_SU TAREA:_
Convierta en una lista el párrafo del artículo sobre los Krupp que comienza con «La casa está formada por dos cuerpos». Conserve sus datos principales.

Los Krupp, una dinastía del Ruhr

Fuente: http://www.lavanguardia.es/internacional/noticias/20100713/53963480766/los-krupp-una-dinastia-del-ruhr-alemania-hitler-europa-essen-estado-china-capri-estados-unidos-ingla.html


Cuatro generaciones mantuvieron el mayor imperio industrial de Europa y acompañaron la industrialización y las guerras de Alemania


RAFAEL POCH  LA VANGUARDIA  13/07/2010
Una familia alemana de esta ciudad de la cuenca del Ruhr creó y mantuvo, durante cuatro generaciones, la mayor empresa industrial de Europa y primera fortuna del continente. Servidor del Estado, su imperio de doscientos años fue cien por cien familiar. Respetados, adulados y odiados, como corresponde a las grandes fortunas, los Krupp acompañaron a Alemania a través de los avatares de su historia moderna; la ascensión imperial e industrial, guerras, derrotas y recuperaciones, los crímenes del nazismo y la posguerra. Alfred, Fritz, Gustav y Alfried: cuatro personajes muy diferentes, unidos por el acero y el carbón.
Panorámica Hügel: La casa que diseñó Alfred como sede familiar, la Villa Hügel de Essen. Grande y fea, fueron necesarias dos generaciones para hacerla habitable.
Panorámica Hügel: La casa que diseñó Alfred como sede familiar, la Villa Hügel de Essen. Grande y fea, fueron necesarias dos generaciones para hacerla habitable. /   Oliver de Ros
Enorme, fea y desproporcionada, la Villa Hügel no disimula lo que es: la creación de un autodidacta nuevo rico, ajeno a todo concepto de elegancia. Su creador fue Alfred, el primero de la saga. Los Krupp procedían de Holanda y se asentaron en Essen en el siglo XVI como comerciantes de vino, especies y artículos de hierro. Llegaron a ser una familia local notable, lo que, en aquella entonces pequeña ciudad no alcanzaba para un patriciado, pero la verdadera saga, la de los magnates industriales, arranca con

Alfred. 
Alfred Alfred Krupp (1812-1887) tomó el timón de la pequeña acería familiar al fallecer prematuramente su padre, en 1826. Tenía catorce años, deudas y siete operarios. Muy joven viajó a Inglaterra para aprender los secretos de la fabricación de un acero de calidad, un caso de espionaje industrial como los que hoy ocurren en China. El ferrocarril le dio alas. Alemania, Europa y Estados Unidos se llenaban de vías. Su empresa sirvió la nueva y gran demanda de ejes y amortiguadores. En 1853 produjo las primeras ruedas de ferrocarril de una sola pieza, sin soldaduras. También fue el primero que fabricó cañones de acero, que demostraron su superioridad ante los franceses, de bronce, en la guerra franco-prusiana de 1870/71. Cuando murió en 1887 su empresa contaba con 20.000 trabajadores. Ese hombre hecho a sí mismo fue el creador de la Villa Hügel

La casa está formada por dos cuerpos de 8000 y 1800 metros cuadrados, respectivamente, unidos por un pasillo y rodeado de un espléndido parque de 28 hectáreas de estilo inglés, algo estropeado por las farolas y el asfaltado de sus caminos. Alfred la diseñó personalmente en un estilo algo excéntrico entre 1870 y 1873. Los aspectos estéticos no le importaban mucho, pero estaba obsesionado por la ventilación y volvió locos a los arquitectos.

_DATOS PARA REVISIÓN:_
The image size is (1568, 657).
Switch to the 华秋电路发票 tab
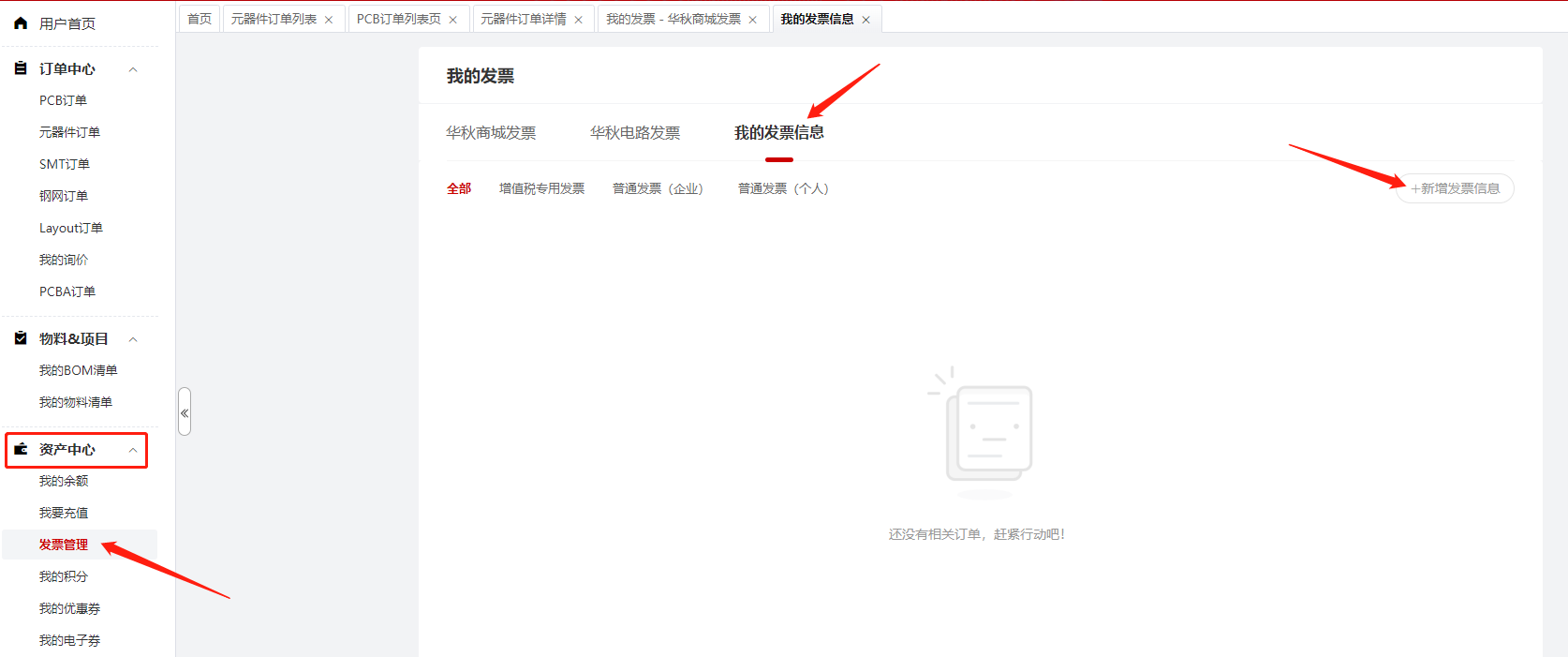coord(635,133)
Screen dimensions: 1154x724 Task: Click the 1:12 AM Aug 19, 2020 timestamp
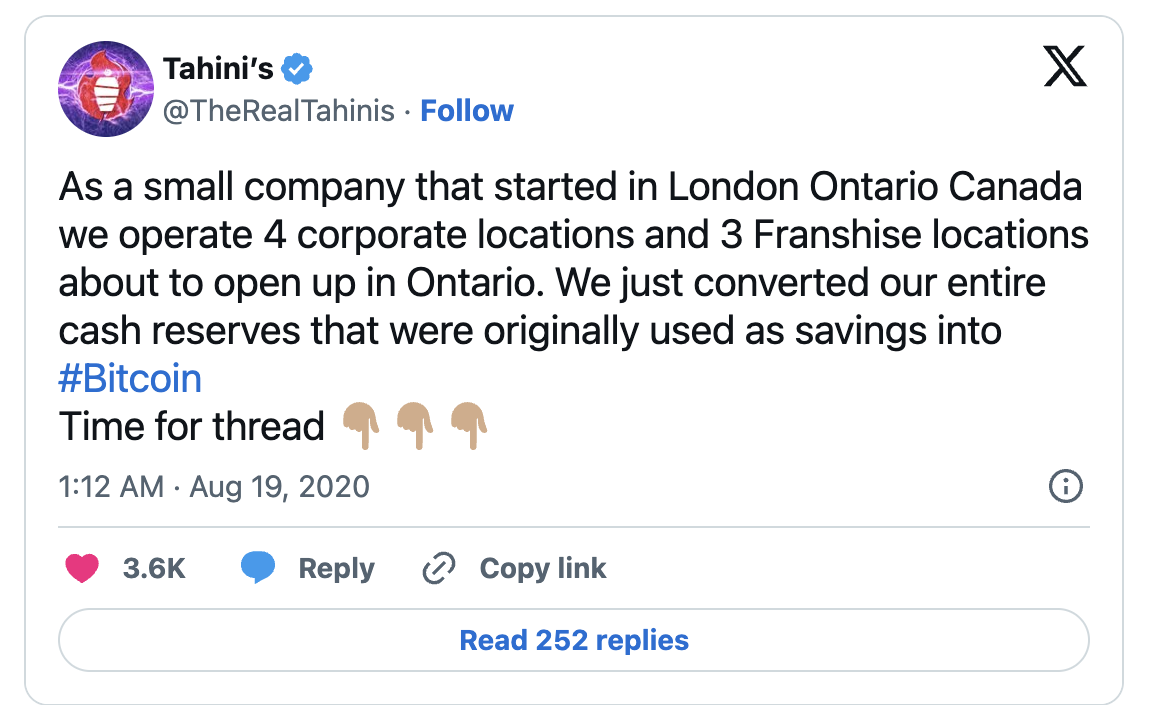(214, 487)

* * *

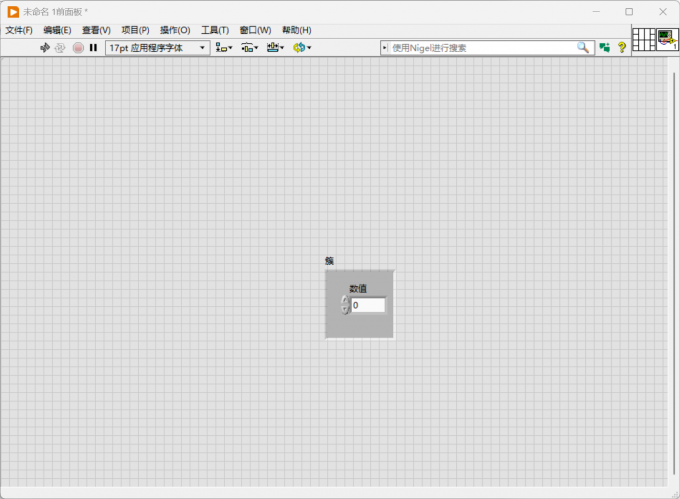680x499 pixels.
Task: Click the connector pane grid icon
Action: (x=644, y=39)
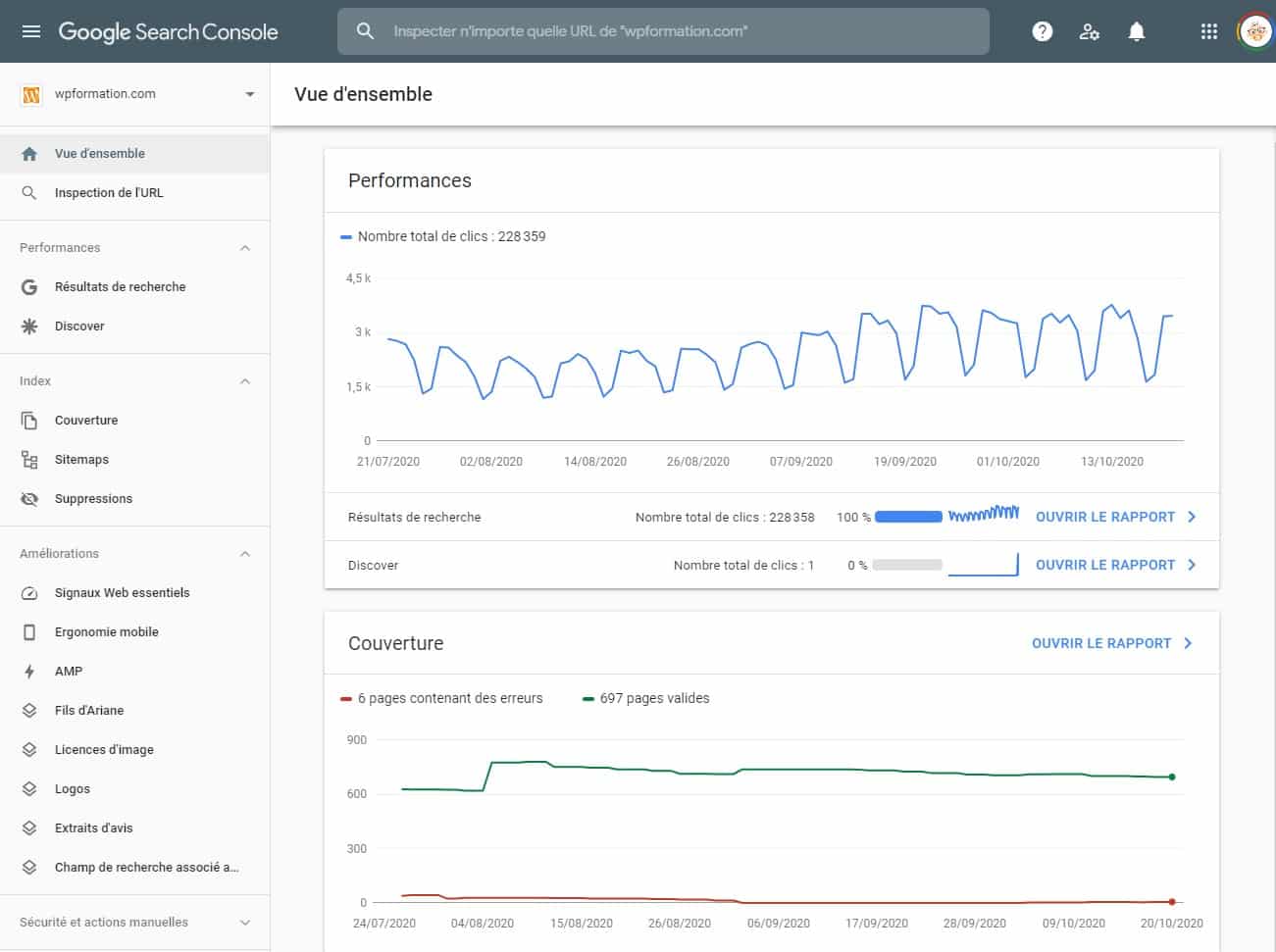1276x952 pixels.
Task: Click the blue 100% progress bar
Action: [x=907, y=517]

_RESULTADO:_
- La casa consta de dos cuerpos, de 8000 y 1800 metros cuadrados, unidos por un pasillo.
- La rodea un espléndido parque de estilo inglés de 28 hectáreas, algo estropeado por las farolas y el asfaltado de sus caminos.
- Alfred la diseñó personalmente, en un estilo algo excéntrico, entre 1870 y 1873.
- Le importaba poco la estética, pero estaba obsesionado con la ventilación y volvió locos a los arquitectos.